Dean of Student Life and math teacher Eve Kulbieda is the parent of a six-year-old and an eight-year-old. “We regulate pretty tightly. They’re not allowed to have any access to devices Monday through Thursday. So they get two hours [per day] on Friday, Saturday and Sunday and they can use it however they want,” Kulbieda said.
Both Bowen and Kulbieda emphasize keeping clear, open communication about technology with their children. “We have a saying in our house ‘Are you using tech or is tech using you?’ So we talk openly about how these apps have algorithms that can set you into these deep dark holes. We talk about how technology has been proven to impact mental and emotional health. We make it clear why we have the rules we do,” Kulbieda said.
Junior Chloe Appel has hour screen limits set by her parents on Instagram and Snapchat.

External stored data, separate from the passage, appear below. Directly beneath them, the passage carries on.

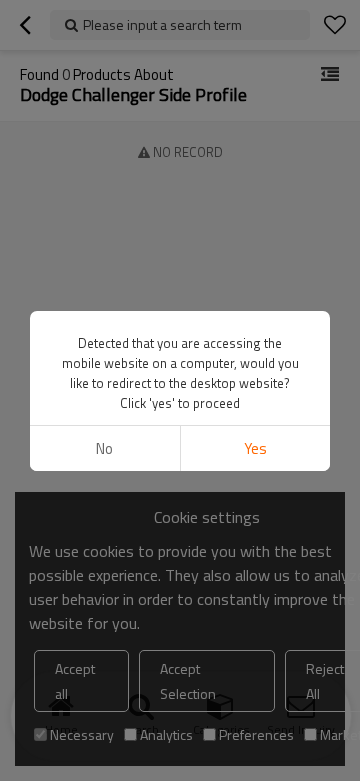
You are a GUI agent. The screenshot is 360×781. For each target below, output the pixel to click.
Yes (255, 448)
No (104, 448)
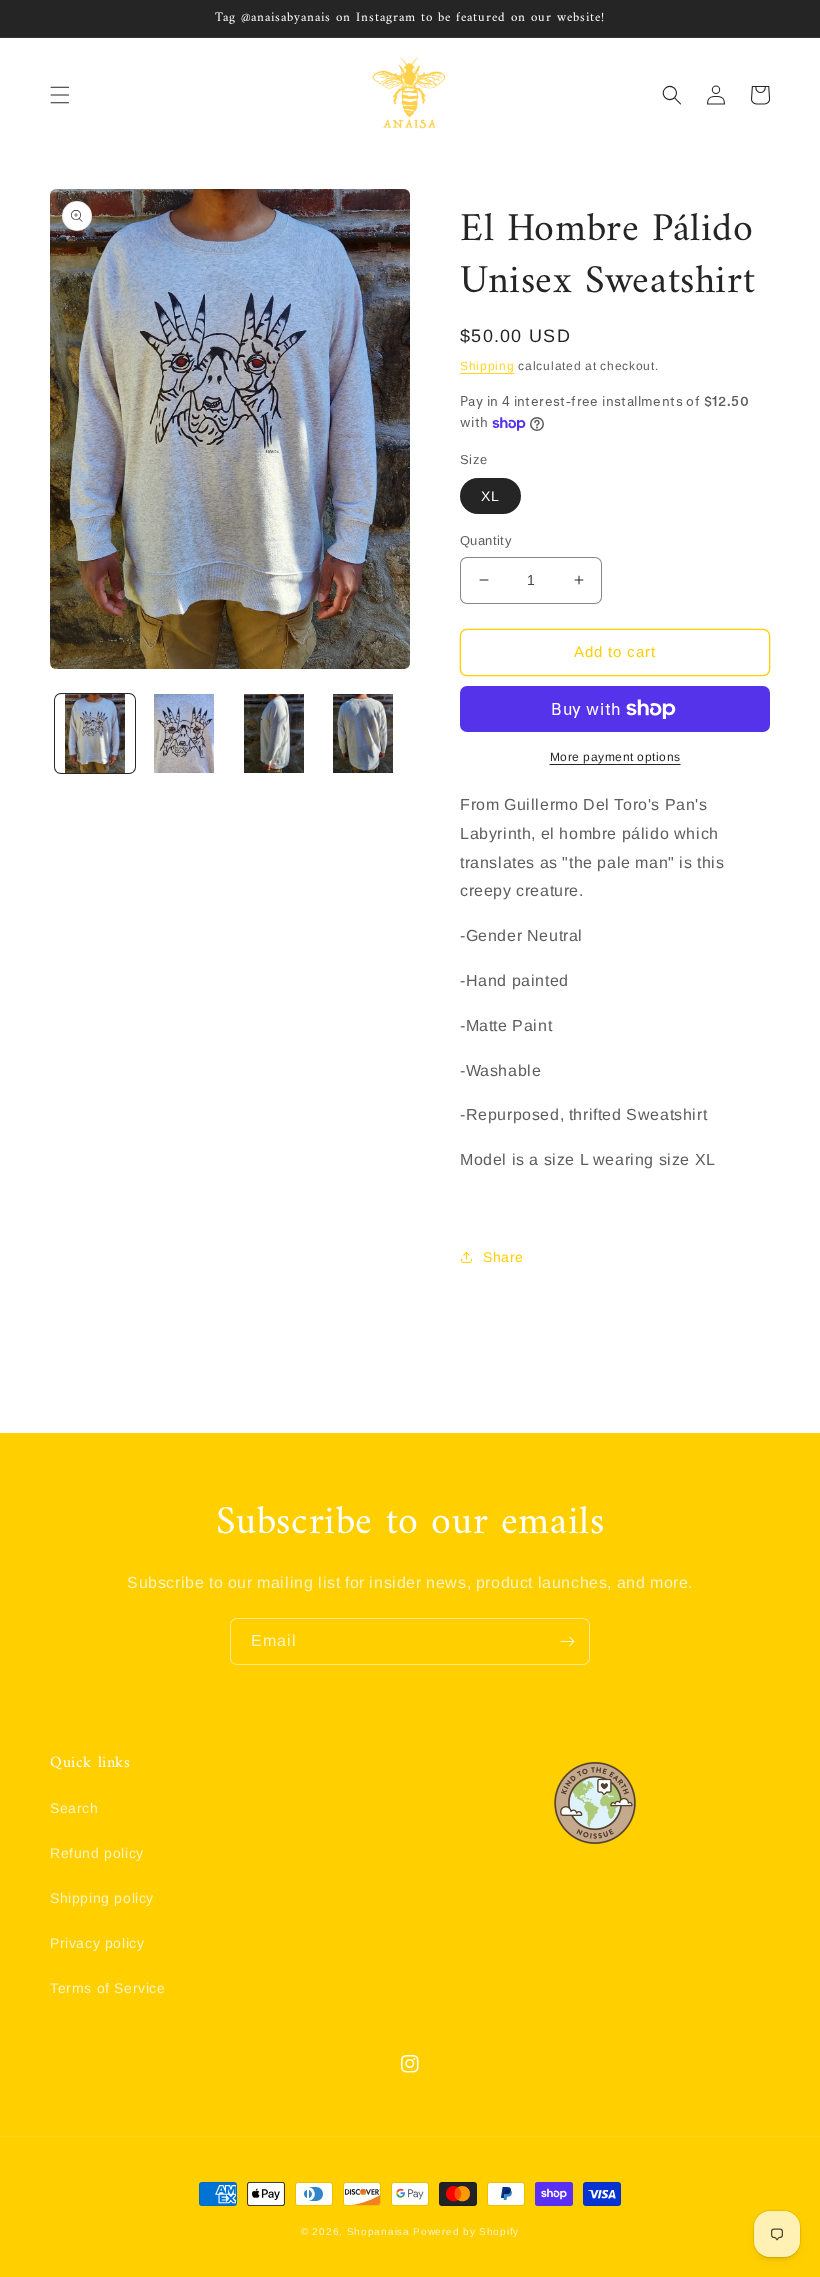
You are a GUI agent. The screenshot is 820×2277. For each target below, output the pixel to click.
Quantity (486, 540)
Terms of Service (108, 1988)
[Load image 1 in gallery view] (95, 734)
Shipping (487, 366)
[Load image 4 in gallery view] (364, 734)
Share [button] (503, 1257)
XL (490, 496)
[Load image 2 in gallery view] (185, 734)
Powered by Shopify (466, 2231)
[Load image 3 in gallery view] (274, 734)
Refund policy (97, 1853)
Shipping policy (102, 1898)
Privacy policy (97, 1943)
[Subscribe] (567, 1641)
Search (74, 1808)
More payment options (615, 757)
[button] (60, 95)
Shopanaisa (378, 2231)
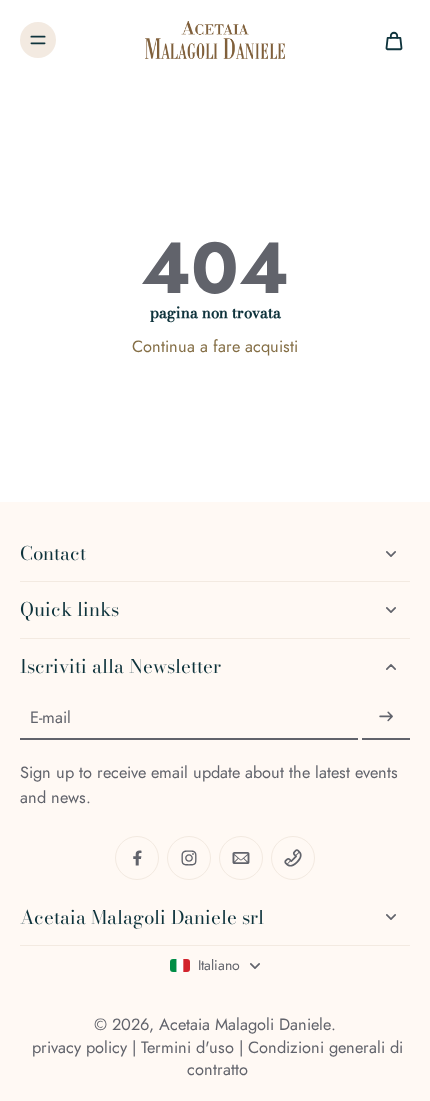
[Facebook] (137, 858)
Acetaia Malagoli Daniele (245, 1024)
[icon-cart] (388, 40)
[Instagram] (189, 858)
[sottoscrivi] (386, 717)
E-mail (50, 717)
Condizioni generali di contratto (295, 1058)
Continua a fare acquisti (215, 346)
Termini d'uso (187, 1047)
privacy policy (79, 1047)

Appel’s parents limit her screen time because they believe that too much time on electronics is harmful to the developing brain of a teenager. Appel understands where her parents are coming from, but she admits that it can be frustrating when the screen limits come on, especially when she is in the middle of a conversation.
Appel made her own decision to delete TikTok for Lent which she claims to have been a good choice that allowed her to dedicate more time to her schoolwork. However, Appel is still not fully supportive of the restrictions her parents make for her. “I feel like growing up with the restrictions that [my parents] have put on has definitely helped me become better at managing my screen time, but at the same, I kind of wish they would let me do my own thing,” Appel said.